Enzo Apicella ci ha lasciato. Con un sorriso appena accennato.

Lo stesso sorriso con cui ha disegnato i suoi cartoons, le sue battute più ilari, le sue invettive contro l’ingiustizia sociale, la repressione della nazione palestinese, l’ipocrisia dei governi di Roma e di Londra.

Ha diviso la sua vita e le sue attività fra la capitale britannica e quella italiana. Settant’anni di collaborazioni a quotidiani come The Guardian, domenicali come The Observer, The Punch e in Italia dal napoletano Zazà al Messaggero, a Liberazione, al Tg3 e a Telemontecarlo.

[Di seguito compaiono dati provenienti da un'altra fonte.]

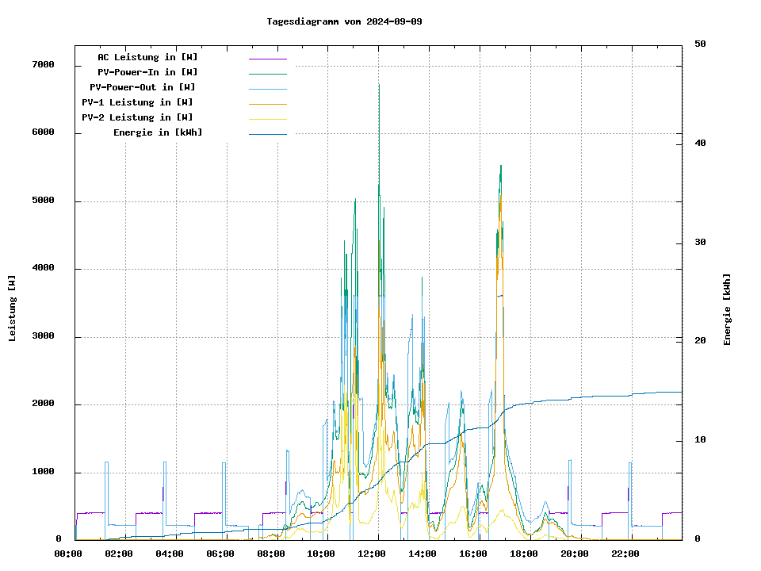The height and width of the screenshot is (571, 761).
Task: Click the line sample beside 'Energie in [kWh]'
Action: click(267, 134)
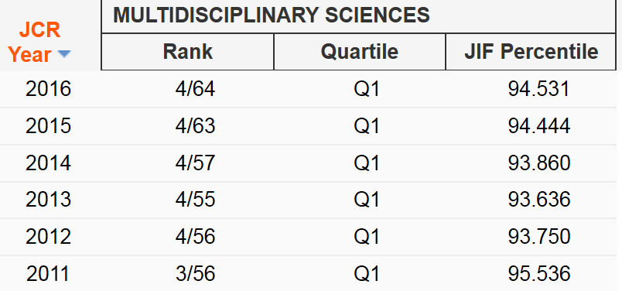The height and width of the screenshot is (291, 622).
Task: Click the percentile value 94.531
Action: (538, 89)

Ha viaggiato per tutto il mondo scrivendo corrispondenze e disegnando vignette, dall’Unione sovietica a Cuba, dal Nicaragua al Salvador. Comunista militante, non ha risparmiato con la sua satira tagliente i dirigenti voltagabbana della sinistra sia italiana che britannica.

A novantasei anni, fino a pochi giorni fa ha continuato a disegnare, a sorridere e a far ridere.

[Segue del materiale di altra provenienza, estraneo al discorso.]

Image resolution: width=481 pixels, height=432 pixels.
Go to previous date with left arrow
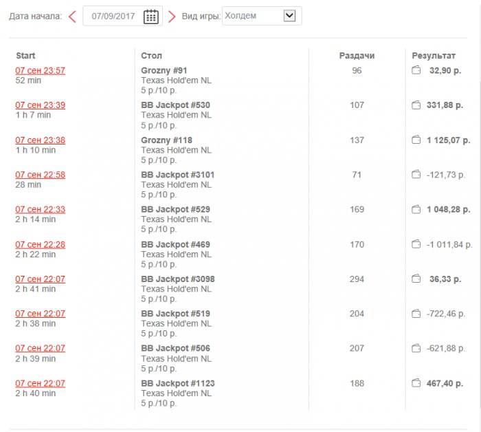click(72, 16)
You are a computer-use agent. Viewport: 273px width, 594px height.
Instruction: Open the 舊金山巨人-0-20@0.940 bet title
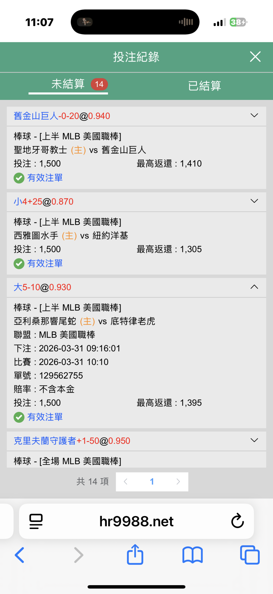pyautogui.click(x=62, y=116)
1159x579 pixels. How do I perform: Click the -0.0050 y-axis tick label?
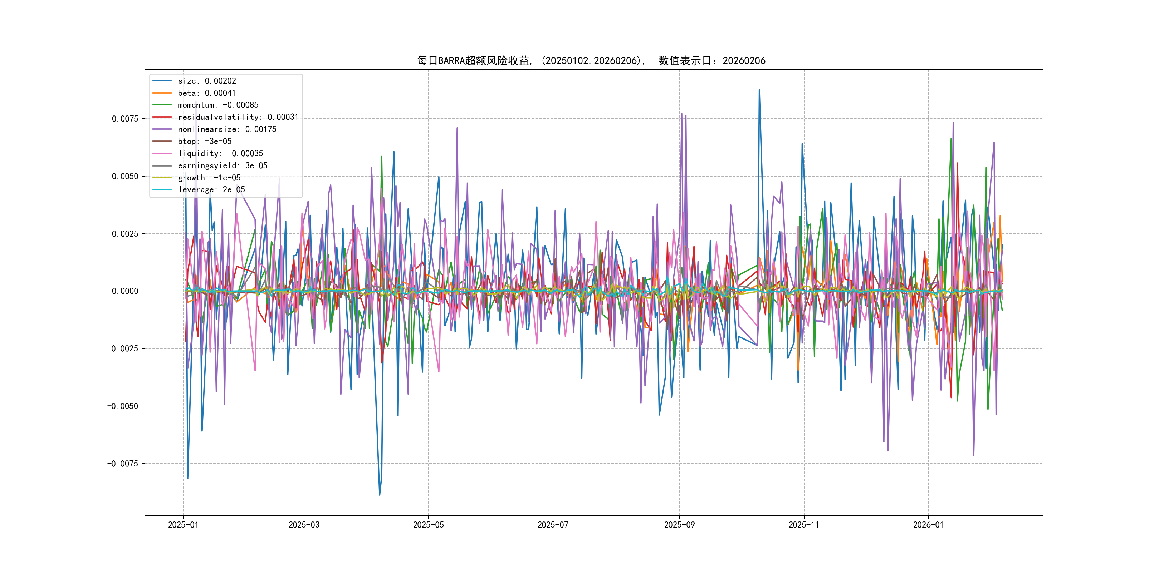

Tra i suoi bersagli favoriti ha annoverato i vecchi dirigenti del Pci che avevano radiato i compagni del manifesto. Una vita vissuta da napoletano anglicizzato, popolare a L’Havana come a Manchester e a Managua.

Ieri, sapendo quanto siamo stonati, alla domanda «Cosa posso fare per te» ha risposto: «Cantami una canzone».